SOURCE TEXT:
========================

3: Bulk Effective Samples Size (ESS) is too low, indicating posterior means and medians may be unreliable.
Running the chains for more iterations may help. See
http://mc-stan.org/misc/warnings.html#bulk-ess
4: Tail Effective Samples Size (ESS) is too low, indicating posterior variances and tail quantiles may be unreliable.
Running the chains for more iterations may help. See
http://mc-stan.org/misc/warnings.html#tail-ess

  mean se_mean   sd  2.5% 97.5% n_eff Rhat

mu 14.73 0.04 0.71 13.23 15.98 328 1.02
sigma 5.92 0.04 0.67 4.73 7.34 244 1.02
xi -0.83 0.01 0.09 -1.00 -0.65 147 1.02

I have tried many different prior distributions - nothing seems to make any difference.

Data can easily be generated by
library(“evd”)
z <- rgev(75,16,5.2,-0.9)

I am using the latest version of rstan, on a MacBook Pro.

Any suggestions much appreciated.

thanks
Mel

I guess you need to constrain xi. See related Generalized Pareto distribution case study, which shows also how you can check your lpdf implementation.

1 Like

Thank you I will study this and report.
Mel

Thanks very much. It is the case that if xi is constrained then it all works fine.

Eg if xi < 0
real<lower = sigma/(mu-max_z)> xi;

where max_z is the maximum data value.
However, you seem to need to know in advance if xi < 0 or xi >0. If xi > 0 then we want

real<upper = sigma/(mu-min_z> xi;

I don’t know if there is a way to declare conditional constraints.

========================

SOURCE DATA:
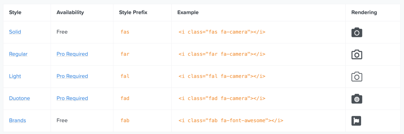Click the Font Awesome flag brand icon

========================

TASKS TO CARRY OUT:
A. Answer each question from the forum thread on its own line.
(i) Which rstan version and which computer does the poster say they are using?
(ii) What n_eff value is reported for xi?
(iii) What does the poster say happened when they tried different prior distributions?
B. Repeat the forum thread word for word, from "mu 14.73 0.04" up to and including "a MacBook Pro.".

LIST OF SOLUTIONS:
A.
(i) The latest version of rstan, on a MacBook Pro.
(ii) 147
(iii) Nothing seemed to make any difference.

B.
mu 14.73 0.04 0.71 13.23 15.98 328 1.02
sigma 5.92 0.04 0.67 4.73 7.34 244 1.02
xi -0.83 0.01 0.09 -1.00 -0.65 147 1.02

I have tried many different prior distributions - nothing seems to make any difference.

Data can easily be generated by
library(“evd”)
z <- rgev(75,16,5.2,-0.9)

I am using the latest version of rstan, on a MacBook Pro.